> **TEXTO PARA LEITURA**:
Materialismo das Lacunas

Se os instrumentos da ciência não conseguem detectar um estado de consciência, será que isso significa que a consciência não existe? 

B. ALAN WALLACE examina essa lacuna do entendimento científico. Praticamente todos os cientistas cognitivos hoje assumem que a consciência e todos os processos mentais subjetivos são funções do cérebro e, portanto, propriedades emergentes ou funções da matéria.

Essa é a principal visão científica da consciência e, aqueles que rejeitam essa hipótese são normalmente vistos por muitos cientistas como estando sob influência de tendências metafísicas ou fé religiosa.

Para avaliar essa perspectiva cientifica, vamos primeiro rever alguns fatos simples e incontestáveis: Cientistas tem (1) uma definição não consensual da consciência, (2) falta de meios para medir a consciência ou seus correlatos neurais, e (3) conhecimento incompleto das causas necessárias e suficient es para a existência da consciência.

O fato de nenhum estado de consciência, na verdade, nenhum tipo de fenômeno mental subjetivo, ser detectável usando-se instrumentos científicos significa que, estritamente falando, não há evidência científica, ou empírica, para a existência da consciência ou da mente. A única evidência experimental que temos para a existência de fenômenos mentais consiste em relatos em primeira pessoa, observação introspectiva de um indivíduo de seus próprios estados mentais. Mas tais relatos não são objetivos, não estão sujeitos à corroboração de uma terceira pessoa e são geralmente apresentados por indivíduos que não possuem treinamento formal em observar e relatar seus próprios processos mentais.

Entretanto, sem essa evidência da existência de fenômenos mentais, cientistas não teriam conhecimento dos correlatos mentais dos processos neurais e comportamentais que eles estudam com tal precisão e sofisticação. Em outras palavras, todo o conhecimento científico dos processos mentais que surgem dependentemente das funções cerebrais está baseado em evidências provenientes de observação pessoal e não científica.

Ironicamente, a consciência metacognitiva dos cientistas em relação a seus próprios processos de pensamento é em si não objetiva e, portanto, não científica. Mas sem essa consciência reflexiva, fica difícil imaginar que o conhecimento científico conseguirá progredir.

> **TRECHO DOS DADOS**:
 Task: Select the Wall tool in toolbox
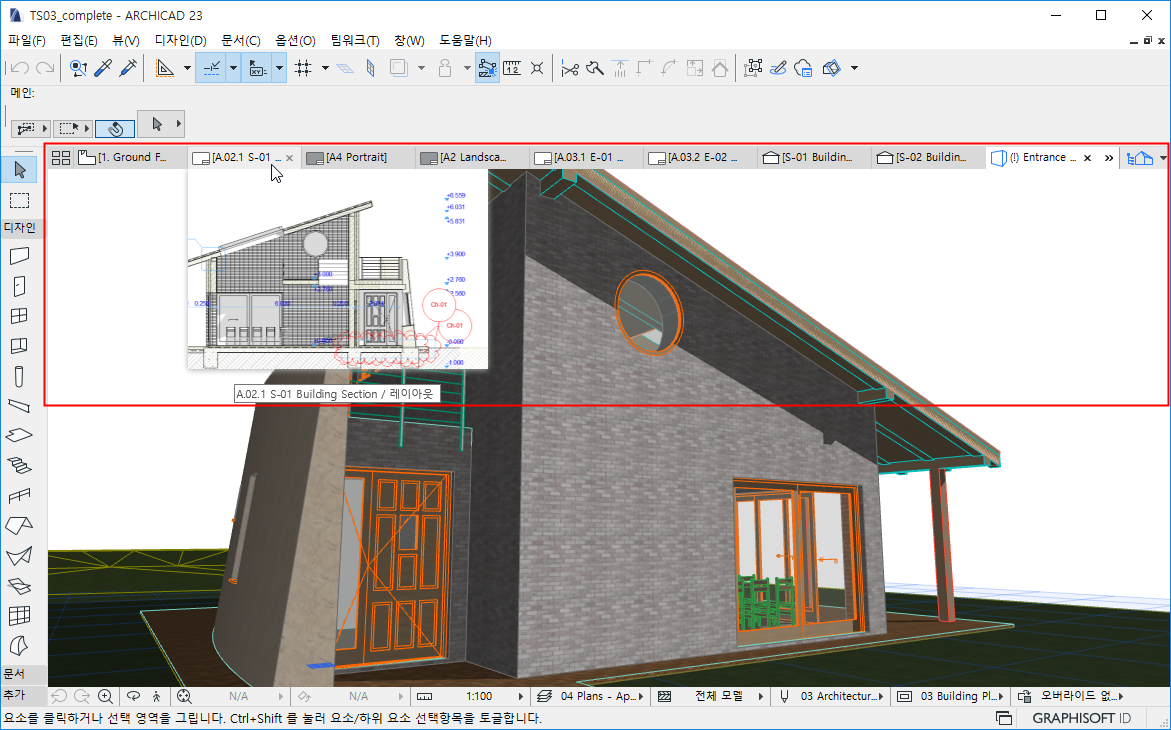tap(19, 255)
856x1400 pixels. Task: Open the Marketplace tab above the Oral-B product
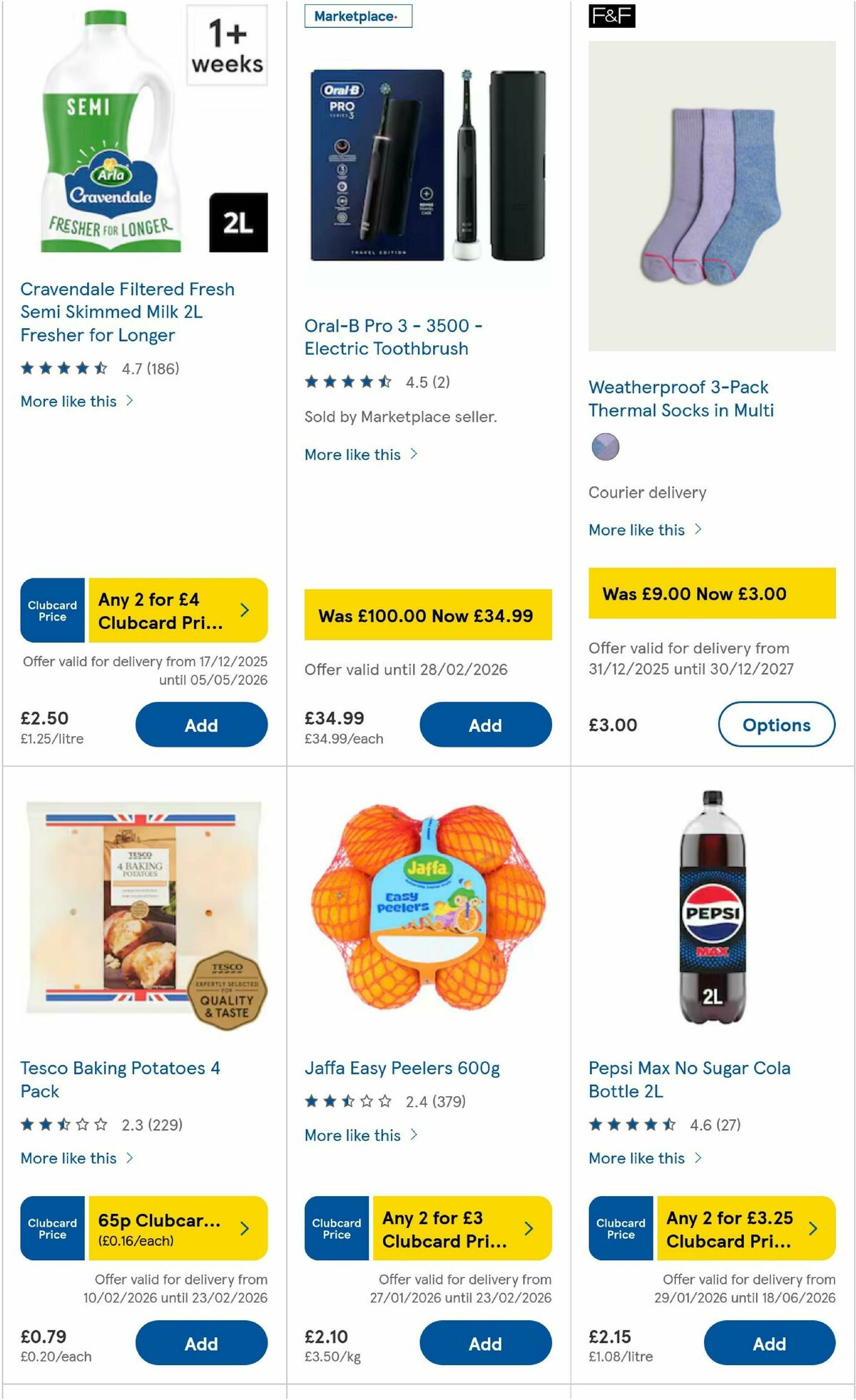[357, 16]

> **DESCRIÇÃO DA TAREFA**: Transcreva do texto sobre a consciência a passagem entre "B. ALAN WALLACE" e "funções da matéria.", incluindo os dois extremos.

> **RESPOSTA DA TAREFA**:
B. ALAN WALLACE examina essa lacuna do entendimento científico. Praticamente todos os cientistas cognitivos hoje assumem que a consciência e todos os processos mentais subjetivos são funções do cérebro e, portanto, propriedades emergentes ou funções da matéria.